*Given data*
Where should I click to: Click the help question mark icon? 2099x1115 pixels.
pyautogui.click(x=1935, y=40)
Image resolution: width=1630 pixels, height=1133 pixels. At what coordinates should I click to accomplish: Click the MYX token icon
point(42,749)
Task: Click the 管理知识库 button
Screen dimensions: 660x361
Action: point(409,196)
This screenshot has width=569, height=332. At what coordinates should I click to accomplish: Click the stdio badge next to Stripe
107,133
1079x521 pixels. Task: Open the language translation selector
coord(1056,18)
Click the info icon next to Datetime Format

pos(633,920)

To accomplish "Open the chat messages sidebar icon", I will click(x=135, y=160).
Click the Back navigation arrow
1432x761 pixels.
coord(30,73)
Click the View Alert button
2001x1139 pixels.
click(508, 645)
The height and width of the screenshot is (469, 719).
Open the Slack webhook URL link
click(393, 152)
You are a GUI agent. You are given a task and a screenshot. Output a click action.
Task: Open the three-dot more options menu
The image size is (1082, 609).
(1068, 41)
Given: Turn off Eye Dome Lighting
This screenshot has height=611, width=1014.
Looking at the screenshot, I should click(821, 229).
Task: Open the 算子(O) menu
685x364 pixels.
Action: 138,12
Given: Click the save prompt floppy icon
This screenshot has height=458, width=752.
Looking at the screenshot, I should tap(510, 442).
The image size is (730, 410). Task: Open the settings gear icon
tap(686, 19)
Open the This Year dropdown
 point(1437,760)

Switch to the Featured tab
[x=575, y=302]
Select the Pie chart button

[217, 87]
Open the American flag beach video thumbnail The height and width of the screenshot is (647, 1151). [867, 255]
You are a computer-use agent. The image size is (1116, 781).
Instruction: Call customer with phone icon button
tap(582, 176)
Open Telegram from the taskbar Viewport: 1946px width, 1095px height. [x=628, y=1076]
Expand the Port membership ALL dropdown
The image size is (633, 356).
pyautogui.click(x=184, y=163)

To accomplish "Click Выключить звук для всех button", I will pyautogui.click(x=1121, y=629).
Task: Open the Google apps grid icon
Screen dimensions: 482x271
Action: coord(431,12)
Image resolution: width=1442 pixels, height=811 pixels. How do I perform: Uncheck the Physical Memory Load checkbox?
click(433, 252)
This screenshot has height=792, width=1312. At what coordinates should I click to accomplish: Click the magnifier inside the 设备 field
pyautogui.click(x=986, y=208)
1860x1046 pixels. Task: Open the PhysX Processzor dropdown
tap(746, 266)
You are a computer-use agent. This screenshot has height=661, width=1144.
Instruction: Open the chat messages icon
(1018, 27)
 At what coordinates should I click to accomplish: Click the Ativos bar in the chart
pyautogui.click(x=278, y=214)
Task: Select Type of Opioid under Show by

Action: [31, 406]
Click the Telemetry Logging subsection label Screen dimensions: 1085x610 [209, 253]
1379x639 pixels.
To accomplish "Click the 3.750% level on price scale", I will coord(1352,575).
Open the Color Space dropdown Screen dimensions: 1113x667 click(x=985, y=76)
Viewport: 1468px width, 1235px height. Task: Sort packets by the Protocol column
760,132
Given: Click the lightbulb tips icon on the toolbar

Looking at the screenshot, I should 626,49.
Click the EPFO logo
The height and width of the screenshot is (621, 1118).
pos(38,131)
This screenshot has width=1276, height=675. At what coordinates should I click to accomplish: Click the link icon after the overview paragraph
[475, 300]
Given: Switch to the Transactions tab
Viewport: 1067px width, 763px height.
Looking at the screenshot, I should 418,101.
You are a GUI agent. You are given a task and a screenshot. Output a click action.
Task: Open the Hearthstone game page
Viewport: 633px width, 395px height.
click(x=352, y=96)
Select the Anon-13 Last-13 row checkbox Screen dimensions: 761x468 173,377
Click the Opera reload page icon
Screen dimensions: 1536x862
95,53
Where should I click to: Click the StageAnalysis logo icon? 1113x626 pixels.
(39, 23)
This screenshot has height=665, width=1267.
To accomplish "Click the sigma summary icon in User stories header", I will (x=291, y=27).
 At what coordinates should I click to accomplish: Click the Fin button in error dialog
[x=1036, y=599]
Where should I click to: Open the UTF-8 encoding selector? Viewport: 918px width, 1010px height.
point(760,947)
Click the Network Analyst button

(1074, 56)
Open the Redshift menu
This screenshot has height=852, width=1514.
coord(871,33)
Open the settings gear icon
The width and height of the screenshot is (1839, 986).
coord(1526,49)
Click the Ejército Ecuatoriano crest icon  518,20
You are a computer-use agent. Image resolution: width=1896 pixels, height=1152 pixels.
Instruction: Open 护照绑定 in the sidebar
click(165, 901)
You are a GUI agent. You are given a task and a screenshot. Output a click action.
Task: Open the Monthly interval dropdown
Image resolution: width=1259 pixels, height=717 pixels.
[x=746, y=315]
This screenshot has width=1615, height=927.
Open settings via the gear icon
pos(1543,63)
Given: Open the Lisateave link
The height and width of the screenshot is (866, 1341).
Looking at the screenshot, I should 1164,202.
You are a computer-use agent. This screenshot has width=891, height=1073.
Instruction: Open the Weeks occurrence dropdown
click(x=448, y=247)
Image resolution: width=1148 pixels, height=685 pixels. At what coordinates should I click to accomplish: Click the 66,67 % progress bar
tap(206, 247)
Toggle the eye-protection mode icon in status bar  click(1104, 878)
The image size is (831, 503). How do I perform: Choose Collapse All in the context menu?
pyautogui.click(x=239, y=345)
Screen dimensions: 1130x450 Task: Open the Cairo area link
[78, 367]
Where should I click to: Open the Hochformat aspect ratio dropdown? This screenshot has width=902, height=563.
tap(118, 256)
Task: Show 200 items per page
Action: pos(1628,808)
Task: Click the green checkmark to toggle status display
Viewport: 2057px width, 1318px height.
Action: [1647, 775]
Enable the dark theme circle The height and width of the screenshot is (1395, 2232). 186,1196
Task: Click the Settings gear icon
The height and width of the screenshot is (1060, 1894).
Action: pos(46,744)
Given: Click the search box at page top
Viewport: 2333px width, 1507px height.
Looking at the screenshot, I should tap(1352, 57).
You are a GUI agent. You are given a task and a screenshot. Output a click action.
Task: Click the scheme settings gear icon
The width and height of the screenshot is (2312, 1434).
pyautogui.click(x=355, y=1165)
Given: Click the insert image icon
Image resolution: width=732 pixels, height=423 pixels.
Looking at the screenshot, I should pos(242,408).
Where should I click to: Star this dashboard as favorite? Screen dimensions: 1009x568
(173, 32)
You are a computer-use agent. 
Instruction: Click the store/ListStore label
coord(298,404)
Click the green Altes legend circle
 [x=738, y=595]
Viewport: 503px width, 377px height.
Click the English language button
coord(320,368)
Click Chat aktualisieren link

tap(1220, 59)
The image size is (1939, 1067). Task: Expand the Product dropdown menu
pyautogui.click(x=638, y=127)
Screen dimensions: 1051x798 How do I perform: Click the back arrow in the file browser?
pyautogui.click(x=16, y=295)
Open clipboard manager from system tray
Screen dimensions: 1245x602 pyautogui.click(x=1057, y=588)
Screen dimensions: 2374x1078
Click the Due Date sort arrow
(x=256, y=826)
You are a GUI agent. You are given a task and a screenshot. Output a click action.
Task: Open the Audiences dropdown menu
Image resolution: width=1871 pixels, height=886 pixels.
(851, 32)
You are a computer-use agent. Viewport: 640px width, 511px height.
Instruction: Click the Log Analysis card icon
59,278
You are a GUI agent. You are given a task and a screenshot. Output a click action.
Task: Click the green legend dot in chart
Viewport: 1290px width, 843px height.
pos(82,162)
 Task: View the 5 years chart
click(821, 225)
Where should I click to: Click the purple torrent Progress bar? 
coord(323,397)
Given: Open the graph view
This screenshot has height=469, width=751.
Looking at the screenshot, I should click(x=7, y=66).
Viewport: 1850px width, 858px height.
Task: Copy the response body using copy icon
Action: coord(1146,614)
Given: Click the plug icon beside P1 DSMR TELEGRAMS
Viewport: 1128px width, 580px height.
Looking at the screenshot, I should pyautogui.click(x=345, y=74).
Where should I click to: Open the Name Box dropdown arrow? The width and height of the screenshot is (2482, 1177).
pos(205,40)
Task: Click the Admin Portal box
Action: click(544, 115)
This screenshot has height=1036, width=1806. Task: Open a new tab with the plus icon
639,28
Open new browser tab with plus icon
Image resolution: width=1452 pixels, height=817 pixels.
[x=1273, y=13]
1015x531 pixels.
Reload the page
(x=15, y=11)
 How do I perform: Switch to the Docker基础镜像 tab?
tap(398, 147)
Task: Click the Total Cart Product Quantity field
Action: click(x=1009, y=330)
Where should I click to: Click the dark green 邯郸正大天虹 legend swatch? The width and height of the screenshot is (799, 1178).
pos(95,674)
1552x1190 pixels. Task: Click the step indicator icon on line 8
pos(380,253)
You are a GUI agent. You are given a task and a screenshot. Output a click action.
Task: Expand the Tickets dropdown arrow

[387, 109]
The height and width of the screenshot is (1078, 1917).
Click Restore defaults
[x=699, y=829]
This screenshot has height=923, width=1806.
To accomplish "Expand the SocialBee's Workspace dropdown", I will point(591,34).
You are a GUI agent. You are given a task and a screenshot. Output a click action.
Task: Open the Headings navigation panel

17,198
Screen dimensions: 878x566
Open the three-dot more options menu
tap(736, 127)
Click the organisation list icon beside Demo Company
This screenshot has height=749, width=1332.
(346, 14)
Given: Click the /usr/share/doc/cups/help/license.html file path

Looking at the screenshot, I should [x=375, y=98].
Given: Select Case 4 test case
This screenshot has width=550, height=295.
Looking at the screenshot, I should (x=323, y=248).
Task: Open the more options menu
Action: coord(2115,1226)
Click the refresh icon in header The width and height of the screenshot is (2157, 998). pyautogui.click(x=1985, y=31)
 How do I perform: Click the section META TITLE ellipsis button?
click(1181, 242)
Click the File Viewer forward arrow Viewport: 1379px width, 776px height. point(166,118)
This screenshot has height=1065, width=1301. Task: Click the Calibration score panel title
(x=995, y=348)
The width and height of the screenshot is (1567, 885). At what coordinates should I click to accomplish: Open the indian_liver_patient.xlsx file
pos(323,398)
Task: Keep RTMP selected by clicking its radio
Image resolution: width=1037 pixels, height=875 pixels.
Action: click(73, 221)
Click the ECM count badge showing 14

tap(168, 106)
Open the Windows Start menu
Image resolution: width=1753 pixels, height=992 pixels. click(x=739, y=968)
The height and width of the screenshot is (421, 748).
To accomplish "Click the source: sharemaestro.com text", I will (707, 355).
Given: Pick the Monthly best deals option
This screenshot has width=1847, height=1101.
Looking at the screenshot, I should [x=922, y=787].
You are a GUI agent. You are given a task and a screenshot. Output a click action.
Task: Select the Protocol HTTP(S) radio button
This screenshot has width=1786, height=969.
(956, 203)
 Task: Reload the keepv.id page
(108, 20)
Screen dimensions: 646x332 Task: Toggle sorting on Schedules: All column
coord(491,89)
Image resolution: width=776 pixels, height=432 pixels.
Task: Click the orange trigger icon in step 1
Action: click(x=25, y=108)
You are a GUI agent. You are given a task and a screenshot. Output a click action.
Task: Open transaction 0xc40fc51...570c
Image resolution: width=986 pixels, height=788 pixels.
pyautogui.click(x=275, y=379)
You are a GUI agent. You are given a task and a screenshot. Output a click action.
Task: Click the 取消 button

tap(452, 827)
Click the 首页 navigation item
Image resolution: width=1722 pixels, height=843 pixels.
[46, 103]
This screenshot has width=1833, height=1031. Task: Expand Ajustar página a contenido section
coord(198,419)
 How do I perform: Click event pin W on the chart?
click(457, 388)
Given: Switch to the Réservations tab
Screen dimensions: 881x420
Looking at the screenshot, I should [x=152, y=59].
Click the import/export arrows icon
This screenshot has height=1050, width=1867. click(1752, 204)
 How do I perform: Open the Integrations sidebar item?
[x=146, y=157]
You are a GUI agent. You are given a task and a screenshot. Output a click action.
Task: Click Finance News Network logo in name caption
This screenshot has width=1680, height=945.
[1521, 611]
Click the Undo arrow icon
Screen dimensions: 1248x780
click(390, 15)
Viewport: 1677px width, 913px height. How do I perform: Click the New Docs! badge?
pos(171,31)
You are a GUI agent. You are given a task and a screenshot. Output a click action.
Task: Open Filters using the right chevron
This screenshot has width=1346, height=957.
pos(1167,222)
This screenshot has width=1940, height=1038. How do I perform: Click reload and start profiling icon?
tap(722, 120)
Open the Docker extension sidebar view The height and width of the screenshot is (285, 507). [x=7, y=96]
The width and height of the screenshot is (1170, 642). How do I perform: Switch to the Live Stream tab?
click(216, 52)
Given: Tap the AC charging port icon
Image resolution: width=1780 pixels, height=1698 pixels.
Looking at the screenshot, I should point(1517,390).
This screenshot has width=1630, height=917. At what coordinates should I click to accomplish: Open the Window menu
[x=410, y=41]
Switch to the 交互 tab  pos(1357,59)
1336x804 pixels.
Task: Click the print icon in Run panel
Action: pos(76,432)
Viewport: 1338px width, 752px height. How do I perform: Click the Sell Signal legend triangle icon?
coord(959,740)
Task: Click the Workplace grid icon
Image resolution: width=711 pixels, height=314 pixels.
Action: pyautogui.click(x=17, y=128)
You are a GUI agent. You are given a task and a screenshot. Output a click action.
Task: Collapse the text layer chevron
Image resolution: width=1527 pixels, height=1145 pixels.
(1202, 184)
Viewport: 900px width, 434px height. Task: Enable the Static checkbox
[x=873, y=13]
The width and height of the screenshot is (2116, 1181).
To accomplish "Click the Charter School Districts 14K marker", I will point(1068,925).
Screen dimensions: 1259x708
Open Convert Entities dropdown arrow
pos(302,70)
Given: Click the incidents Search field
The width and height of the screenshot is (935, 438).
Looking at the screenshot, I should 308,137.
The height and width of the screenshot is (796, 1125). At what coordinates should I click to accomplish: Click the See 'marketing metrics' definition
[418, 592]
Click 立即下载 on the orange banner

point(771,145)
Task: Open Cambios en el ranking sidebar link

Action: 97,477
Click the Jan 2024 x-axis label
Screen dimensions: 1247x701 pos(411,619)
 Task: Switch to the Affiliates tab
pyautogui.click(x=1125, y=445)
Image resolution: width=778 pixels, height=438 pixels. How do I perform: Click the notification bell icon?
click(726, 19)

*About this task*
The answer should be a single number: how many lines of the entries hold "Monthly".

*Reply to the task*
2